## Aim:
Format the data below as a JSON list of strings, one string per line, starting at the first line and ending at the line that contains "pyautogui.click(x=208, y=116)". Leave out any blank lines.

## Provided information:
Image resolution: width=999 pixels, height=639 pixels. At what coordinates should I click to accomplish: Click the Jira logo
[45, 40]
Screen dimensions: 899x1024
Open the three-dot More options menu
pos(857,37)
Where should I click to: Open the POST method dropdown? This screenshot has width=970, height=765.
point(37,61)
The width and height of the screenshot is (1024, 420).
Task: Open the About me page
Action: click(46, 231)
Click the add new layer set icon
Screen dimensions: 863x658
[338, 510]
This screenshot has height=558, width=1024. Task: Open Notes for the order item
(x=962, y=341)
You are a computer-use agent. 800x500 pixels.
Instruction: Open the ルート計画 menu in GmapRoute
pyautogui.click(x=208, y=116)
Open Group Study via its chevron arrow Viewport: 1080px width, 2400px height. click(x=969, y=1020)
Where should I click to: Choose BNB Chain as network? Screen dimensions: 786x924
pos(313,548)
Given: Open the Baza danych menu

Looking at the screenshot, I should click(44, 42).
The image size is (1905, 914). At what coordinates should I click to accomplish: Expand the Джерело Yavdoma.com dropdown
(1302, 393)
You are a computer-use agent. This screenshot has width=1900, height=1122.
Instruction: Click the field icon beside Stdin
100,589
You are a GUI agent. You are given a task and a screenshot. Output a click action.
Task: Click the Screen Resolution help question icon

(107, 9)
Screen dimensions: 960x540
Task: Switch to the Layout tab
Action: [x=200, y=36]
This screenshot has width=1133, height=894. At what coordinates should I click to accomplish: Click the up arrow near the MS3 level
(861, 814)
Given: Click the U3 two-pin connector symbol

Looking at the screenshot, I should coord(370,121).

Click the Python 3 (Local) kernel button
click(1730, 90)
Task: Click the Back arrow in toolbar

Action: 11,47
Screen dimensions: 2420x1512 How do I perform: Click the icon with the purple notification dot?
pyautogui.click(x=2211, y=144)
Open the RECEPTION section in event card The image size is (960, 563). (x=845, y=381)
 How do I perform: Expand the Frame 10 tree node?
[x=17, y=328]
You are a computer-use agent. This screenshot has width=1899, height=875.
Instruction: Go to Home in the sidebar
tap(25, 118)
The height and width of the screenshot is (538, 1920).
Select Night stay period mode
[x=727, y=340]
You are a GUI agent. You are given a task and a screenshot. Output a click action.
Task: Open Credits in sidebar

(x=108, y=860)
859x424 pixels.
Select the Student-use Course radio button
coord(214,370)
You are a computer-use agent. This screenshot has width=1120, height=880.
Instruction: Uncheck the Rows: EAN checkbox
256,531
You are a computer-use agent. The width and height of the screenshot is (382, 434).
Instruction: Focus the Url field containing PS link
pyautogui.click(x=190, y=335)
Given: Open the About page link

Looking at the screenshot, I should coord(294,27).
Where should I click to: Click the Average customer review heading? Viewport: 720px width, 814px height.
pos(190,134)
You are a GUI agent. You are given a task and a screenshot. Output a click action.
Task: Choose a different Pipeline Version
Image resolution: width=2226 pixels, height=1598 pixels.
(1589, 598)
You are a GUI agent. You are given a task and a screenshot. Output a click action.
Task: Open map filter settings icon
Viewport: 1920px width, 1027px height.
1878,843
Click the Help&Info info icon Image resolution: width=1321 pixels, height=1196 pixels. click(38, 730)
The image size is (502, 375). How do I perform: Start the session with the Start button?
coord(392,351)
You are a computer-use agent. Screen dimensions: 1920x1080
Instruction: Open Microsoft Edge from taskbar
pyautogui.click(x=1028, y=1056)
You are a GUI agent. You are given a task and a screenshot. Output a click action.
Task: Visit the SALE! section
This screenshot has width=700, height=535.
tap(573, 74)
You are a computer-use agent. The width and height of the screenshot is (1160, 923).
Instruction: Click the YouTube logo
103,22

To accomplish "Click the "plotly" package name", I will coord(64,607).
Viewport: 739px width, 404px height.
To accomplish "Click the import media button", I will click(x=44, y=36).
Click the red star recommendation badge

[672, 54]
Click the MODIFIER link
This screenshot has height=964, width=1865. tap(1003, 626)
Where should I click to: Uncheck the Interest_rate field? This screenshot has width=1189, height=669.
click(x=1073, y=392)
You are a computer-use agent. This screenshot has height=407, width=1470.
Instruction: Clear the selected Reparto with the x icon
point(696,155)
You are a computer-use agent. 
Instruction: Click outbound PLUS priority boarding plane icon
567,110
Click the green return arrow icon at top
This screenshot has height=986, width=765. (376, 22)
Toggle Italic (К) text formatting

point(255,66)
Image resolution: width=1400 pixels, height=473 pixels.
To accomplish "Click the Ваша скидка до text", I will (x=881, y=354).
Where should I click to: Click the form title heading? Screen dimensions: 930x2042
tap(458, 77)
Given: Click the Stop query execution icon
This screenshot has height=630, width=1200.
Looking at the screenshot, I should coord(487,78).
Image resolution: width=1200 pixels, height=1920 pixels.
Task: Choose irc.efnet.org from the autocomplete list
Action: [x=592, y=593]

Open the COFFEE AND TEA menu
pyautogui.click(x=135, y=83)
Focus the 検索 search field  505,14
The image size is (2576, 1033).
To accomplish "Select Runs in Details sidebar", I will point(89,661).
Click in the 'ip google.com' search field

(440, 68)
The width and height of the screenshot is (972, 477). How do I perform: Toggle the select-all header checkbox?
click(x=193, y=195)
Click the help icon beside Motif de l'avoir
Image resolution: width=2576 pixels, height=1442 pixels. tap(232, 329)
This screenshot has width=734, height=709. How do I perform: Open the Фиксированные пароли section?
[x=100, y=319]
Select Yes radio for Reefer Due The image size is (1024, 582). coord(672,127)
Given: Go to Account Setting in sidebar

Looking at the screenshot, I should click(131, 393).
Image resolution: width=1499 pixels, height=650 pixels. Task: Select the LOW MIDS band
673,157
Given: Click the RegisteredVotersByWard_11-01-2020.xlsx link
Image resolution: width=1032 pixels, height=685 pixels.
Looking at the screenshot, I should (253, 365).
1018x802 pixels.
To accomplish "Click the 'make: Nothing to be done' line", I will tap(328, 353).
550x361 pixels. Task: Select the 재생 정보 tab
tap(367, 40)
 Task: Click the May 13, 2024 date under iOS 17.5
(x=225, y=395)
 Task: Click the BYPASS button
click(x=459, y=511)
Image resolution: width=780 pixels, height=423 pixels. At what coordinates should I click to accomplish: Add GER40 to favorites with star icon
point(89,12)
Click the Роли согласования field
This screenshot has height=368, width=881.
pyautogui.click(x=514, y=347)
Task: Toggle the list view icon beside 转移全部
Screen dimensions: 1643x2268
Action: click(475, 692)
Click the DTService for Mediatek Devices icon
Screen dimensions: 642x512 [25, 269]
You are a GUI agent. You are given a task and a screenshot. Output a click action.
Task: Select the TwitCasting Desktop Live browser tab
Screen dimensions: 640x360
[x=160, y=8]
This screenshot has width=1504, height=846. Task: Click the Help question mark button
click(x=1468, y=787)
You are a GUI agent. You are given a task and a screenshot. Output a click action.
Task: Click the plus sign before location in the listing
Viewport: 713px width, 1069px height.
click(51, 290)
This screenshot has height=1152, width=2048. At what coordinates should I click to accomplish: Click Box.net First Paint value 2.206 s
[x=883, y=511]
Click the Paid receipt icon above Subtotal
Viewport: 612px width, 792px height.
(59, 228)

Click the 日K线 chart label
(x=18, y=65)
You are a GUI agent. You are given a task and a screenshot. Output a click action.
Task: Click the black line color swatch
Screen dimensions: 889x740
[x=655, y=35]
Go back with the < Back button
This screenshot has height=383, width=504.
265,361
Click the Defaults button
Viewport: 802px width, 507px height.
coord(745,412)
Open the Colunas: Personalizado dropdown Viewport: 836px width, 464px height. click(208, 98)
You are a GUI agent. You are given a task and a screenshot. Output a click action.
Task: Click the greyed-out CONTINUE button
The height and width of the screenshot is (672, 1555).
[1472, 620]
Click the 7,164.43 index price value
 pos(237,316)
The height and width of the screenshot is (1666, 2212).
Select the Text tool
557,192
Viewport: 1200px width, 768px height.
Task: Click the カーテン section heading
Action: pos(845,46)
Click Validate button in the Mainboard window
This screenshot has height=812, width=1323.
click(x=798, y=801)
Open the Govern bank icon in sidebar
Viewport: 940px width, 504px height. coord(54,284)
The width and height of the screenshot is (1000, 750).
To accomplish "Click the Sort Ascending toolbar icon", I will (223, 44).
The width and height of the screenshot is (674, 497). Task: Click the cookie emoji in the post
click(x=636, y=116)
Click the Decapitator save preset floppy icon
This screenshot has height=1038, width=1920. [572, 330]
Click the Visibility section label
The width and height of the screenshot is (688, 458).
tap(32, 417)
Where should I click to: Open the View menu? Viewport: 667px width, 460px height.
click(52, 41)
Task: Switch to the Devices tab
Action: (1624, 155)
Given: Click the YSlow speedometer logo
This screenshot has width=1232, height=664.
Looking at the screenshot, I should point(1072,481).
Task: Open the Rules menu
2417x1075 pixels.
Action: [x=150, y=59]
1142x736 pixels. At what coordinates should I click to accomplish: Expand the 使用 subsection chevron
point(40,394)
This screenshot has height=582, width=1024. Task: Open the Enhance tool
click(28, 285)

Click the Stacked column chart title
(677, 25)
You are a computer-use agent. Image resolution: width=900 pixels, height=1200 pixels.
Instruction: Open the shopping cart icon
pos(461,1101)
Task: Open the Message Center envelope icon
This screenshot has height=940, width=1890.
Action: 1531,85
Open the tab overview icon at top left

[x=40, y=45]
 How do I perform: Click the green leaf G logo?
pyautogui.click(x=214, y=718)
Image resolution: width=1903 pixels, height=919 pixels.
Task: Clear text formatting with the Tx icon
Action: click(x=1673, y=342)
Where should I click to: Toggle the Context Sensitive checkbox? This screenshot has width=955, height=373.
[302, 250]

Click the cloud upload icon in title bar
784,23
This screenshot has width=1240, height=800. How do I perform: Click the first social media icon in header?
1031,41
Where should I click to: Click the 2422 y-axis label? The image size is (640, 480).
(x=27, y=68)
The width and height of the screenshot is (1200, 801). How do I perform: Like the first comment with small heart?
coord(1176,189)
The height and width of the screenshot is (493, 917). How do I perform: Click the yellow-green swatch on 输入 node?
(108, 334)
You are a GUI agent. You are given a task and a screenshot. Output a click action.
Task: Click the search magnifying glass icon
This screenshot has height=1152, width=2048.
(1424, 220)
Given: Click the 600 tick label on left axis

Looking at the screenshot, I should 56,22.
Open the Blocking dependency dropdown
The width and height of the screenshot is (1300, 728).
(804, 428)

## Finished task:
[
  "Image resolution: width=999 pixels, height=639 pixels. At what coordinates should I click to accomplish: Click the Jira logo",
  "[45, 40]",
  "Screen dimensions: 899x1024",
  "Open the three-dot More options menu",
  "pos(857,37)",
  "Where should I click to: Open the POST method dropdown? This screenshot has width=970, height=765.",
  "point(37,61)",
  "The width and height of the screenshot is (1024, 420).",
  "Task: Open the About me page",
  "Action: click(46, 231)",
  "Click the add new layer set icon",
  "Screen dimensions: 863x658",
  "[338, 510]",
  "This screenshot has height=558, width=1024. Task: Open Notes for the order item",
  "(x=962, y=341)",
  "You are a computer-use agent. 800x500 pixels.",
  "Instruction: Open the ルート計画 menu in GmapRoute",
  "pyautogui.click(x=208, y=116)"
]